Dear DITA Virgin,
I’m glad to have found you – yep, I’m a DITA virgin, too. I have a lot of questions about something you said in your last post. You said, “we could write everything in plain, unformatted text – no bold, italics, heading 1, 2, or 3 styles, no indentation, no space before or after paragraphs, no margins –no formatting at all.”Isn’t that going to make all our content look exactly the same?
Formatting is helpful for drawing attention to important sections, organizing information, and making text and images easier to consume. This seems counter-intuitive. Why in the world would you do it this way?
Sincerely,
Formatting Is Good: Hardly Taboo
Dear FIGHT,
Yep, this one confused me at first, too. When we use DITA, we should always keep reuse in mind as a goal. Let me give you an example that would apply to my day-to-day life as a reviewer of contracts and other legal matters.

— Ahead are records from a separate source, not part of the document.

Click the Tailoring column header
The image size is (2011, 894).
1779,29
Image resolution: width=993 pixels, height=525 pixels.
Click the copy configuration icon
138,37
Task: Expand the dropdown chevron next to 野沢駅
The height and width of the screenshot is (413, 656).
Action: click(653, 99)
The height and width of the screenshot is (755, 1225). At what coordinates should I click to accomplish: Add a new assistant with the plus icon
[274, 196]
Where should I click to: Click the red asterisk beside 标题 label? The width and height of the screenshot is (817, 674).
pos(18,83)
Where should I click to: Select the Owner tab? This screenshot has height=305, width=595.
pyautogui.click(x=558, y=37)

12.c Entire Agreement. This Agreement contains the entire agreement between the below-signed parties and cancels and replaces any previous written or oral agreements between the parties concerning the subject matter herein. The provisions of this Agreement may be modified, waived, or terminated only upon the written approval of all authorized parties.
I’ve seen language like this in standard contracts (in Word and PDF versions), in software licensing agreements, in online end-user agreements (those multi-page agreements we’ve all accepted without reading), in the warranty section in my DVD player user manual, and on liability releases I’ve signed before rock climbing at the gym. I could imagine that the wording might be exactly the same for that standard clause. But the formatting for each of those uses might be very different.
For instance:
USE | FORMATTING REQUIREMENT |
Contract | Numbered. Left aligned. Time New Roman, 12 pt. |
Software Licensing Agreement | Block justified. Arial. 10 pt. |
Online End User Agreement |
Left aligned. Arial. Font size dependent on device screen size.
|
Warranty Section in User Manual | Numbered. Left justified. Calibri. 11 pt. Italicized |
Rock Climbing Waiver | Times New Roman, 10 pt. Bold. Two-columns. |
If you’re going to come up with a reuse system that’s truly automated, you have to automate the formatting. Otherwise, your “system” grabs all the building blocks of text together, but a human being still has to open each one of those and apply formatting manually.

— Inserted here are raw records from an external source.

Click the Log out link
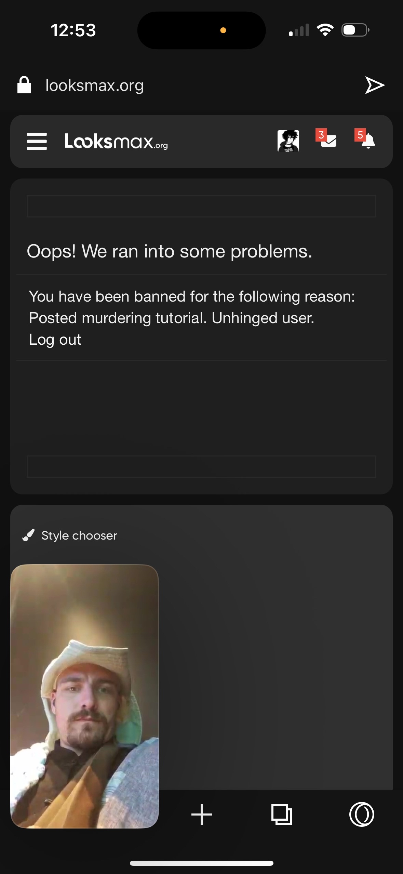Viewport: 403px width, 874px height. 55,340
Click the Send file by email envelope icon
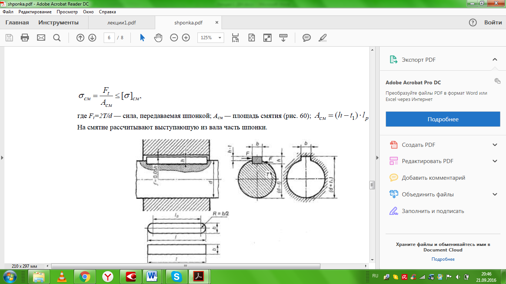 (41, 38)
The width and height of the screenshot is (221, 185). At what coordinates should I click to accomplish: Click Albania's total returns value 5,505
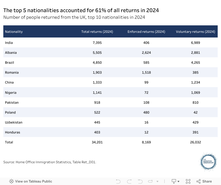(97, 53)
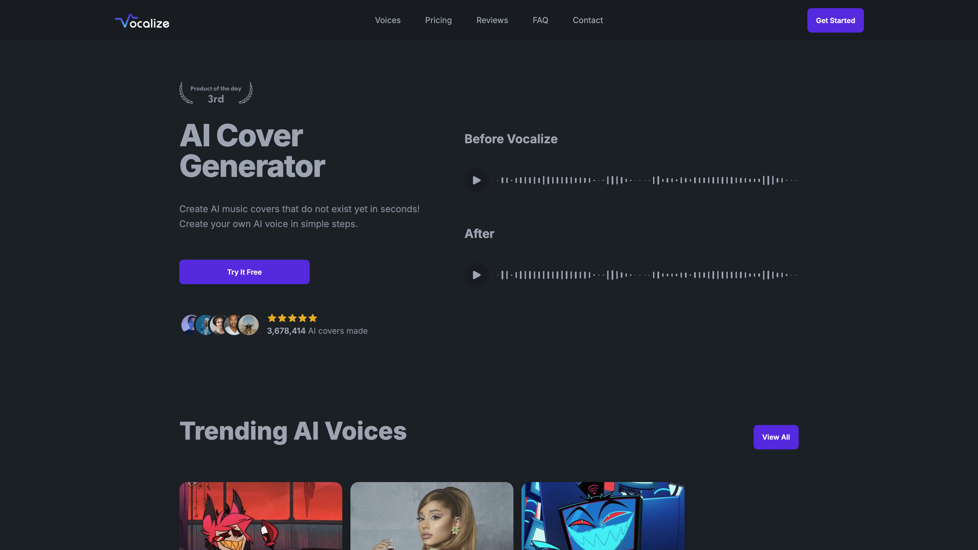Viewport: 978px width, 550px height.
Task: Seek within the Before Vocalize waveform
Action: [x=647, y=180]
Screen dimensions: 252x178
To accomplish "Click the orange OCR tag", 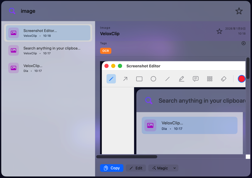I will click(x=106, y=51).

Every time there’s a small change to any of the text in any of those documents, the formatting would have to be reapplied. Automating the formatting is a natural “next step” in breaking the content into small chunks. Fortunately, that’s what we do in the DITA world. We create “maps” of all the blocks. The map identifies which blocks go together and in what order. We also identify the formatting requirements for all those blocks.
So, headings can look different from lists, which can look different from body text –and each of those looks different depending on the type of document where the text is used. Yes, this is very different than the way we’ve always done it in Word. Yes, it requires that we approach things differently (for instance, we have to plan much better). We’ll save time when it comes to reusing the content over and over in a variety of different ways.